Но, как говорит писатель Гранин, «пока тебя любят – все переносимо». Мэтр объяснил, для чего и для кого я написал эту книгу. Нет, вот так: он вообще ВСЕ объяснил.
Эта книга дает ясно понять, что восхищение и благодарность перевешивают досаду и злость.
Я переполнен любовью.
Спасибо, что взялись читать книгу, переполненную любовью, но не чуждую сарказма.
И все-таки – переполненную любовью.
Глава I
Журналюга со вкусом имбирного эля
Анкета ведущего
Меня зовут ОТАР (ШАЛВОВИЧ) КУШАНАШВИЛИ. Отчество я обложил скобками, потому что я вам не напыщенное «черте шо», а вечнозеленый увлекающийся мыслитель с «ай-кью» выше Джомолунгмы.
По образованию я журналист, по факту – журналюга со вкусом имбирного эля.
Я самый энергичный жаворонок, я благоговею перед каждым утром, утром мой КПД – двухсотпроцентный.
Любимая книга. Ребята, я в неделю читаю по дюжине книг. Иногда больше. Проза Гандлевского, поэзия Кушнера и Кублановского, публицистика Соколова. Вот это – взахлеб и с погружением.
Любимая песня. Каждый день – новая. Сегодня (в субботу) – «Не смотри на часы» ЛЮБЭ и все, что напели высокими голосами ВЕЕ GЕЕS. Но, отправляясь на войну, слушаю Рамаззотти и ТАКЕ ТНАТ.
Любимый фильм. «Общество мертвых поэтов», «Чем заняться мертвецу в Денвере», «Язык нежности», «Отец солдата». Этот список могу длить до ЧМ-2018.
Любимые виды спорта — футбол, хоккей, теннис, бокс.
Спорт для меня — это не количество отжиманий, а искусство распределять силы, способ дыхания, способ добиться восхищения в глазах детей, которых у меня семеро и которым я перманентно талдычу: побеждает тот, у кого есть дух. Это долготерпение, особенная оптика, жадность до жизни, известная смычка тактики со стратегией.

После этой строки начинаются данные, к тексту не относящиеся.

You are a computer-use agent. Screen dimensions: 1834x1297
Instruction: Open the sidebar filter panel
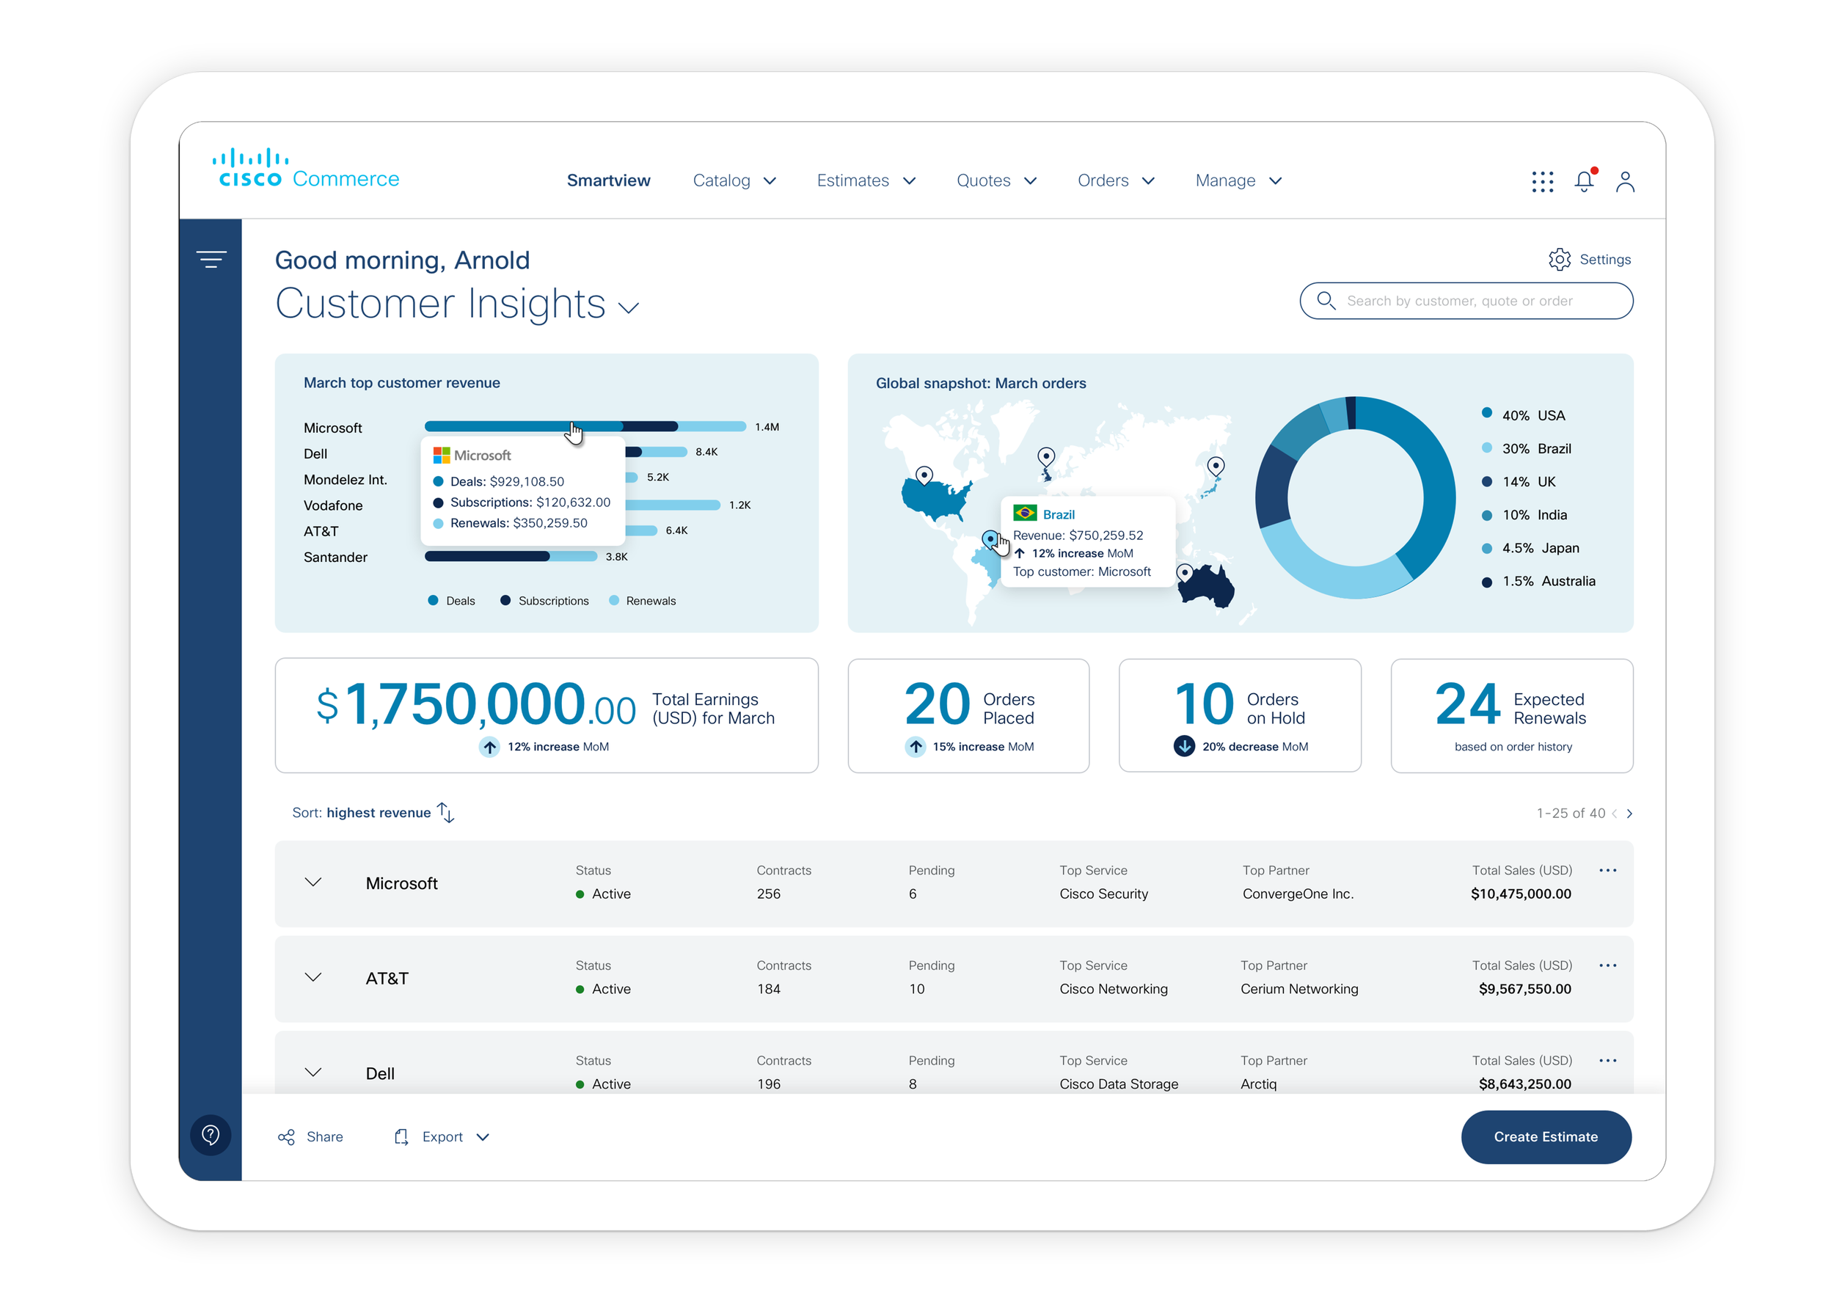click(x=211, y=257)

Любимое занятие вне эфира. Читать, писать, думать. Пожалуй, в обратном порядке.
Любимый анекдот/поговорка. Анекдоты – кому-то это покажется странным – не мой жанр вообще. Поговорка: Соловьи не отвечают галкам.
Детская мечта. Я с братьями и сестрами (я пятый) вырос в беспросветной нужде, я мечтал стать состоятельным. Простите.

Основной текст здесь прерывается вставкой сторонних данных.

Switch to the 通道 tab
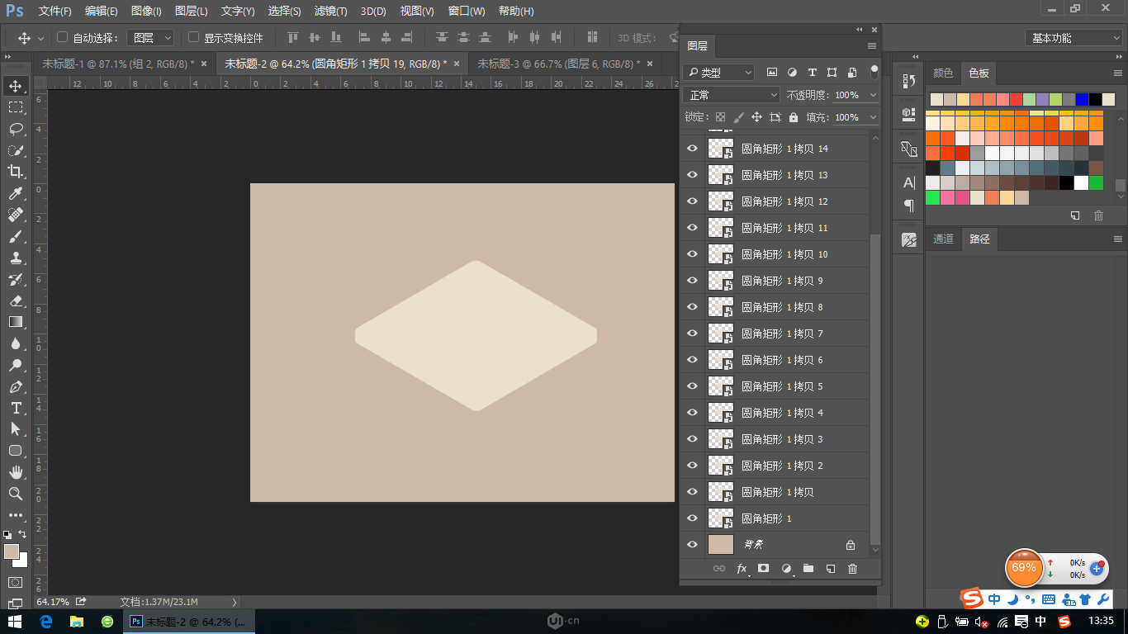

Самое поразительное открытие. Три открытия, равно поразительных. Я выносливее, чем стайеры. Я оказался очень щедрым пареньком. Люди подвержены депрессиям – тогда как я вообще не знаю, что сие такое. А, ЧЕТВЕРТОЕ открытие! Вкус, оказывается, одно из проявлений нравственности.
В жизни нет ничего хуже, чем невостребованность. Я, разумеется, имею в виду и альковную.
Мой главный недостаток. Самокопание. Черт, я так угроблю себя.
Как долго вы можете быть без общения?
Я считаюсь сверхкоммуникабельным парнем, но ответ такой: очень, очень, очень долго.